The fire started in a room next to the road, west of the entrance to the farmstead. A large pile of oil cake (cattle feed) caught fire. Several young men from the village, including Tommy Campbell, Jock Campbell, Jock Cavers (the farmer’s son), me and several others tried to control the fire. The fire engine had to come from either Hawick or Galashiels, and arrived an hour after the fire started. We first cut an oil-soaked leather belt that connected an engine to a mill of some sort, through a hole in the wall, to keep the fire from spreading. Jock Campbell carried a full barrel of paraffin oil to safety. It must have weighed 350 lbs. Adrenaline was flowing in all of us.
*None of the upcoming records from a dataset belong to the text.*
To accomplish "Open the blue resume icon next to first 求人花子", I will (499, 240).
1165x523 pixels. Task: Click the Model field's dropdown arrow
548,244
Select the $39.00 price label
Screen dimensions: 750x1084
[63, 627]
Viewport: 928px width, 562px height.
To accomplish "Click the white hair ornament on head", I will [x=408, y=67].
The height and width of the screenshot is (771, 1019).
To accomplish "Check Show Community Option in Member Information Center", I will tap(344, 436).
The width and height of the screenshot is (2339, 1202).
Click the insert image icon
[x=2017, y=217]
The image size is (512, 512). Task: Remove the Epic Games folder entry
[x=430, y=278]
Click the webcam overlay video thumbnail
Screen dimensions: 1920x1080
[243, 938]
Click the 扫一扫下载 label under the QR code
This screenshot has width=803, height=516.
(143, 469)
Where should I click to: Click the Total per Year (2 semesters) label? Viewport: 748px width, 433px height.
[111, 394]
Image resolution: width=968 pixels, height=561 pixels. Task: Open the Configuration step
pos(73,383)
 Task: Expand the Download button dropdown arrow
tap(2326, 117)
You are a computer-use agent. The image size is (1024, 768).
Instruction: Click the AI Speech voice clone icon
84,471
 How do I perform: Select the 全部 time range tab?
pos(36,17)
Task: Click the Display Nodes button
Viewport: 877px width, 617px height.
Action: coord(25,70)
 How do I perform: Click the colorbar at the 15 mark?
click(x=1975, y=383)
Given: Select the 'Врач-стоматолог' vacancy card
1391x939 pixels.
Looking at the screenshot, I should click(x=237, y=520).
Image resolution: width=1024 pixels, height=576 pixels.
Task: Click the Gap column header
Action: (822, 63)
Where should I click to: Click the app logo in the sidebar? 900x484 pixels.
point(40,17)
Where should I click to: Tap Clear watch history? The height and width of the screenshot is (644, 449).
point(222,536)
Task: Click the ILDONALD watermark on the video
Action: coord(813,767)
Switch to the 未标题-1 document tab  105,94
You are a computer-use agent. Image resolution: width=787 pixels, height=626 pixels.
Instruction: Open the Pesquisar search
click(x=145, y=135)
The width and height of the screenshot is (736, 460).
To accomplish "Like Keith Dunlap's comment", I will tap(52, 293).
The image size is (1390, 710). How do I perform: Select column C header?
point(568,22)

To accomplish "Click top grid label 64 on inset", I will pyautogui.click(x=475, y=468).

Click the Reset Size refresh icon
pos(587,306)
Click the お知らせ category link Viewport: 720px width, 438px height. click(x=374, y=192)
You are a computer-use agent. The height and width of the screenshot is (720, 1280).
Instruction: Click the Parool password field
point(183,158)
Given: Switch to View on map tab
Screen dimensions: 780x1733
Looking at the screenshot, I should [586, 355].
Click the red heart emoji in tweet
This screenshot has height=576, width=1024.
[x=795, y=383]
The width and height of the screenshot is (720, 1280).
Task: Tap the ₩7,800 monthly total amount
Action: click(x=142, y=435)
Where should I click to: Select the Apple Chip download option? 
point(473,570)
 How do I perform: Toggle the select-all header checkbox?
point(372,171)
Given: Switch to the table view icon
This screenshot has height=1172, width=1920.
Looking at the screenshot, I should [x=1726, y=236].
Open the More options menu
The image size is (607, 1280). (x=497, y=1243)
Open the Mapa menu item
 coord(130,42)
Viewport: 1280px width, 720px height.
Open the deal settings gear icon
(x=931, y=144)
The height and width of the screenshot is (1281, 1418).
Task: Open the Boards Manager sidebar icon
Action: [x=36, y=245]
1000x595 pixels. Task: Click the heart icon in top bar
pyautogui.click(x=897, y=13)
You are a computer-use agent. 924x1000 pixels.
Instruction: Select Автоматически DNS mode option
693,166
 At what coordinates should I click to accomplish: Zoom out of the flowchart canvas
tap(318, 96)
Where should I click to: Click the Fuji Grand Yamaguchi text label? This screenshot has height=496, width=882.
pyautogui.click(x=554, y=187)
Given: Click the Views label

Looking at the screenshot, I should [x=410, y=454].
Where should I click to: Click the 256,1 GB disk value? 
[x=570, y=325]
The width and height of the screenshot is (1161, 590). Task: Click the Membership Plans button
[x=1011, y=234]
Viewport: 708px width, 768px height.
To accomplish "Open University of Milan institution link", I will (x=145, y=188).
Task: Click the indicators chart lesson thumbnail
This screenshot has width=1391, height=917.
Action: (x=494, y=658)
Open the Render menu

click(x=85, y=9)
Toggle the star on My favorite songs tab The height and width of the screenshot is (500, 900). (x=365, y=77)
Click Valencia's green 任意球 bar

The roof extended over the entrance way to the stables, and fire was progressing along the roof. We got a garden hose and kept on watering the roof at great risk. We ran back and forth along the sloping roof. When the fire engine arrived, the fireman thought that there was danger to the house attached to the east end of the stables. So, with the help of the village women, we carried everything moveable out of the house. The man who lived there (name forgotten) had won many trophies in bicycle racing. Tom Campbell and I carried the cupboard with trophies, china, etc down the steps and across the road. Adrenaline again. The occupant’s mother was bed-ridden, in an upstairs room. Tom and I carried the bed and occupant, tilting the bed enough to get down the stairs and across the road. It was sleeting. Women covered the patient with anything available. An amusing incident – women were starting to carry mattresses downstairs while another woman was about throw breakables out the window. We reversed the operation and had them throwing mattresses out the window and carrying breakables. All of this for nought – the fire did not reach the house.
The only source of water for the fire engine was the little burn in the valley between Heiton and Ladyrig. Several of us lifted a gate from a nearby Ladyrig field, used it as a framework, and with sod built a dam across the mouth of the conduit under the road. Then we helped the firemen string fire hoses from the burn to the fire.
Next day, we re-visited the scene. Jock Campbell tried to lift the fuel barrel and could not budge it. Tom and I tried to lift the trophy case with like failure. Some weeks later, an insurance man came to assess the damage to us. The soles of my fire-fighting boots were so charred that they were useless. The insurance company bought me a new pair of better quality than those ruined.